Dès le début du XIIIe siècle on assiste en France à une évolution progressive de la dévotion eucharistique. 38 Déjà à la fin du XIIe siècle Pierre le Chantre se demandait si un prêtre, assistant à la messe dans un état de péché, pouvait concélébrer celle-ci avec le prêtre de l’Eglise et recevoir le corps du Christ sans commettre un péché mortel. 39 En guise de réponse, Guillaume d’Auvergne affirme que la vue de l’hostie - loin d’être un crime - est au contraire salutaire pour le pécheur, 40 opinion corroborée par Alexandre de Halès. 41 De fait, dans les statuts synodaux de l’évêque de Paris, Eudes de Sully, on trouve dès les années 1198-1203les premières mentions de l’élévation de l’hostie et du calice pendant la messe. 42 Notons au passage que la fréquence de la communion est réglée au début du XIIIe siècle: le canon Omnis utriusque sexus du concile de Latran IV statuait l’obligation des fidèles de communier une fois par an, à Pâques, 43 tandis que la plupart des législations synodales recommandaient pour leur parttrois communions. 44
La dévotion particulière à l’eucharistie, considérée comme le sacrement de la Passion du Christ, se développa surtout en France septentrionale, dans la région située entre le Brabant et la Champagne, et se cristallisa autour de l’institution de la Fête-Dieu. 45 La dévotion eucharistique était particulièrement forte à Liège 46 où des religieuses - cisterciennes ou béguines 47 - étaient fascinées par l’hostie, « le corps du Christ souffrant que l’on pouvait regarder, sentir, toucher et incorporer ». 48 Elle trouva son catalyseur dans l’histoire de Julienne, une religieuse du monastère de Mont Cornillon, près de Liège, qui se sentait attirée par un attachement très marqué à l’eucharistie. A plusieurs reprises Julienne eut une vision où elle vit la pleine lune en partie assombrie qui représentait l’absence d'une fête dans l’Eglise. 49 En 1240, elle fit part à diverses personnalités des grâces divines qu’elle avait reçues. L’évêque de Liège, Robert de Torote, hésita longtemps, puis il se prononça finalement favorablement à son retour du Concile de Lyon, et promulgua en juin 1246 un mandement (Inter alia mira) autorisant, dans son diocèse, l’institution de la fête du Saint-Sacrement. 50 Cependant, la mort de Robert de Torote empêcha que la fête devînt une pratique réelle et comme son successeur n’y était pas favorable, la nouvelle fête rencontra de nombreuses oppositions. Julienne fut chassée de son monastère avec quelques religieuses.

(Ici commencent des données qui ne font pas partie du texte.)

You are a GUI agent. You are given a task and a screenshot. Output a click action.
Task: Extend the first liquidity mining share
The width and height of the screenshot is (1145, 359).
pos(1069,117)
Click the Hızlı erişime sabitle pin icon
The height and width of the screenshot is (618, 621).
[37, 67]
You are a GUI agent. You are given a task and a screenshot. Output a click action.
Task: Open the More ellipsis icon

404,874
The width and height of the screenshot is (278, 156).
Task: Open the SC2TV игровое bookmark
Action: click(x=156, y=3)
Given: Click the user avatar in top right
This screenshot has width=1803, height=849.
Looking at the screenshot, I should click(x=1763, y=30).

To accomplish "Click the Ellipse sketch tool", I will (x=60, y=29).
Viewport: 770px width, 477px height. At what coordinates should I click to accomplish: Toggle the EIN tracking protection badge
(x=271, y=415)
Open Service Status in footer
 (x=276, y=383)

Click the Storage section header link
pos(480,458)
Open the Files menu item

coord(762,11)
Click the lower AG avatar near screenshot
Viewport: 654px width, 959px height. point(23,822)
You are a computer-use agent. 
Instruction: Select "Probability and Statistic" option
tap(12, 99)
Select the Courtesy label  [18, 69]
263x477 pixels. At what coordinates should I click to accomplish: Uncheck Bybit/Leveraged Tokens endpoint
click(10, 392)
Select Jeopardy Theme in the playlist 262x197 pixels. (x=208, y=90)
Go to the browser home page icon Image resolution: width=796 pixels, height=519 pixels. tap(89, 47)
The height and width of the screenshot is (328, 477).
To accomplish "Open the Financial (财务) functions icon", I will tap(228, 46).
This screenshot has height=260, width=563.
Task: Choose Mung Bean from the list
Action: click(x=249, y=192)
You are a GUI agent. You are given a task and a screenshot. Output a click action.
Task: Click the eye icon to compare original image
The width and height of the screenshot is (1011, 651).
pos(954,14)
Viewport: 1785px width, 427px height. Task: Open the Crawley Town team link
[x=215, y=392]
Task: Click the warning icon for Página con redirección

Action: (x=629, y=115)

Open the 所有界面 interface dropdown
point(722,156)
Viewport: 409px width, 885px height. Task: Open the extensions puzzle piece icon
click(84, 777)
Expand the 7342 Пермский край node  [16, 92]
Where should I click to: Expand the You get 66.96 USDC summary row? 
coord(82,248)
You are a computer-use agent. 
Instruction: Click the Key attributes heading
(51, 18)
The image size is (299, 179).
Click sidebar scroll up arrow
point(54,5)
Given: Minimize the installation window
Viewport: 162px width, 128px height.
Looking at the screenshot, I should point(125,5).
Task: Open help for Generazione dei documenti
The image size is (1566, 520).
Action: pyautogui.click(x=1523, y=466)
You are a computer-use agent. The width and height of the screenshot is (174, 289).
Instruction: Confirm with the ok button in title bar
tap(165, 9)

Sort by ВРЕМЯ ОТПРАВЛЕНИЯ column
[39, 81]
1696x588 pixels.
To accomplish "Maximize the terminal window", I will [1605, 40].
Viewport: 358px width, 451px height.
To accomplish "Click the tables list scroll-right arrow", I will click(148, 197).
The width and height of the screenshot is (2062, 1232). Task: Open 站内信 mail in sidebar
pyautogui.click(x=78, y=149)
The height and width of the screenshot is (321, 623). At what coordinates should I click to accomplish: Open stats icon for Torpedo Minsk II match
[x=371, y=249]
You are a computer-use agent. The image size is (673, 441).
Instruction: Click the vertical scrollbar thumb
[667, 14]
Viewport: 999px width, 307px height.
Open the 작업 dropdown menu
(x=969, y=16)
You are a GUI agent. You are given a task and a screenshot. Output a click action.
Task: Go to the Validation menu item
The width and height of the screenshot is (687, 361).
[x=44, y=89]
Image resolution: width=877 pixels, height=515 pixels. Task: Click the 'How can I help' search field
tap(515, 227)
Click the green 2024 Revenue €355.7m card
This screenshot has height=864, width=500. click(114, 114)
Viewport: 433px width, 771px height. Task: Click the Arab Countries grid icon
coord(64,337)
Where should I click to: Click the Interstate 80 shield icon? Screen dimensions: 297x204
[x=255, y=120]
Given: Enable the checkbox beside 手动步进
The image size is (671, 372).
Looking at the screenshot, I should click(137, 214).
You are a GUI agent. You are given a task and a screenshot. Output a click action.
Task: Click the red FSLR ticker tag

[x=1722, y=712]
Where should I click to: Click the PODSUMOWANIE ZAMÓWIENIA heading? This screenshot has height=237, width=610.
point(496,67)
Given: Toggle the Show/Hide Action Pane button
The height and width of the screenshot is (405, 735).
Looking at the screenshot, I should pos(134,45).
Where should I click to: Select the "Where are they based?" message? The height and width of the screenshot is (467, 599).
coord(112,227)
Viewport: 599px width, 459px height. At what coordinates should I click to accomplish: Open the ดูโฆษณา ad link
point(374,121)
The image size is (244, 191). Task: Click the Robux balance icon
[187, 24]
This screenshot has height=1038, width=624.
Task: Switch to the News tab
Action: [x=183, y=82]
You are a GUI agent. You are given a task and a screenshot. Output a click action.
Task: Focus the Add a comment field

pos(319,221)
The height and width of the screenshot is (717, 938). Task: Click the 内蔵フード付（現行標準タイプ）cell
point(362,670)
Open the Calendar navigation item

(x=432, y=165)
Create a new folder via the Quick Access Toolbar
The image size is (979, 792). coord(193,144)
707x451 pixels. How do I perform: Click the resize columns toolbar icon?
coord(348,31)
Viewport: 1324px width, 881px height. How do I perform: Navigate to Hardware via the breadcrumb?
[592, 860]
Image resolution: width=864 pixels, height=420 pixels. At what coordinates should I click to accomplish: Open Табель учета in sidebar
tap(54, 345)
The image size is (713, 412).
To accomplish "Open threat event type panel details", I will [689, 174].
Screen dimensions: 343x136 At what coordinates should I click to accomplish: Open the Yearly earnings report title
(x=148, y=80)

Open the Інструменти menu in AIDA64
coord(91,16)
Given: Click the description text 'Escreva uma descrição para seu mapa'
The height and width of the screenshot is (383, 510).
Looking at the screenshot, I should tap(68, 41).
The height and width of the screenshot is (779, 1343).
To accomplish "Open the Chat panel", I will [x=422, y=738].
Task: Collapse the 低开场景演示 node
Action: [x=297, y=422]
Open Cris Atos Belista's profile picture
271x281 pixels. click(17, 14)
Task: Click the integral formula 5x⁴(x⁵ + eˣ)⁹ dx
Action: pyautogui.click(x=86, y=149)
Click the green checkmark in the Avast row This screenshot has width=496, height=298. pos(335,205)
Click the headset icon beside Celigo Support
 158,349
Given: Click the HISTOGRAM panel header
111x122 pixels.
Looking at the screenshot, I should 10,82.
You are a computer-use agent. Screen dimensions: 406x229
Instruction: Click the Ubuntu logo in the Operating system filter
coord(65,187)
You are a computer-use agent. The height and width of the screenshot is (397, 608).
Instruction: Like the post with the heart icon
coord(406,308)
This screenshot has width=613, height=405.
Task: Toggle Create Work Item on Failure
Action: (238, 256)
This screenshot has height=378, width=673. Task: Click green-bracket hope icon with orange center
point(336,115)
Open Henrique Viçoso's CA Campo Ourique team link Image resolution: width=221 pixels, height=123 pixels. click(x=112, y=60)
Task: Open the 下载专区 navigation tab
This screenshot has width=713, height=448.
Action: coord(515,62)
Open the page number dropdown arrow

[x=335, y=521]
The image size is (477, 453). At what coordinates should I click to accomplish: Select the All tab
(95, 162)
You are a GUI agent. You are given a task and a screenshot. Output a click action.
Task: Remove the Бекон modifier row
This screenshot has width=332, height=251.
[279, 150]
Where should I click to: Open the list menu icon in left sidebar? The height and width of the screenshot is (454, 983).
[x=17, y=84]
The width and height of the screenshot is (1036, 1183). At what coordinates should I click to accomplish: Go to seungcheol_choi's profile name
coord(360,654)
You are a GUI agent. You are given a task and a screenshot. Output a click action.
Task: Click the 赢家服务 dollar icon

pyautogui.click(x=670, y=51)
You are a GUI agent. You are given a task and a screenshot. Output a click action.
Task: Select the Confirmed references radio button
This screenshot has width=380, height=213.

Bien que beaucoup y fussent défavorables, l’idée d’une fête particulière pour honorer l’eucharistie alla en se précisant. Par la suite, Hugues de Saint-Cher contribua activement à la célébration de l’Office liturgique de la nouvelle fête qui avait lieu le jeudi qui suit l’octave de la Pentecôte. A l’automne 1251, le cardinal Hugues - légat d’Innocent IV pour l’Allemagne - passe à Liège. Il décide alors de célébrer lui-même la nouvelle fête à Saint-Martin 51 exhortant les fidèles à solenniser cette fête spéciale en l’honneur du Saint-Sacrement. Il prend un premier décret pour en autoriser la célébration tout en approuvant l’institution d’un office propre à cette fête. 52 Ce premier décret est perdu; nous ne disposons que du second qui a été publié la première fois par le cistercien Henriquez et réédité par l’abbé Darsonville. 53 Dans son troisième décret - daté du 29 décembre 1252 - Hugues rend obligatoire la fête le jeudi après l’octave de la Sainte Trinité - et si l’on en croit le célèbre décret Dum humani generis, sur tout le territoire de sa légation. 54 Dans ce décret, Hugues établit la fête du Saint-Sacrement avec une apparente détermination et accorde une indulgence de cent jours à ceux qui « contrits et confessés, fréquenteront avec respect […] une des églises où on célèbre la fête ». 55 Un an après la mort de Hugues, en 1264, le pape Urbain IV institue la fête du Saint-Sacrement en se servant des considérations que Hugues avait développées. 56 Peu après, cette fête est étendue à toute la chrétienté et Thomas d’Aquin en établit l’office définitif. 57
Sur ce sujet voir : M. Rubin, Corpus Christi. The Eucharist in Late Mediaeval Culture, Cambridge UP, 1991, en particulier p. 63-83 sur l’élévation, et p. 164-210 sur la Fête-Dieu. Voir aussi : E. Dumoutet, Corpus domini. Aux sources de la piété eucharistique médiévale, Paris, 1942
« Utrum vero mortaliter peccent qui … tamen cum ministris altaris per devotionem et concensum debent corpus Christi conficere, et spiritualiter et si non sacramentaliter sumere » Petrus Cantor, Verbum abbreviatum, In. PL 205, col. 108 d.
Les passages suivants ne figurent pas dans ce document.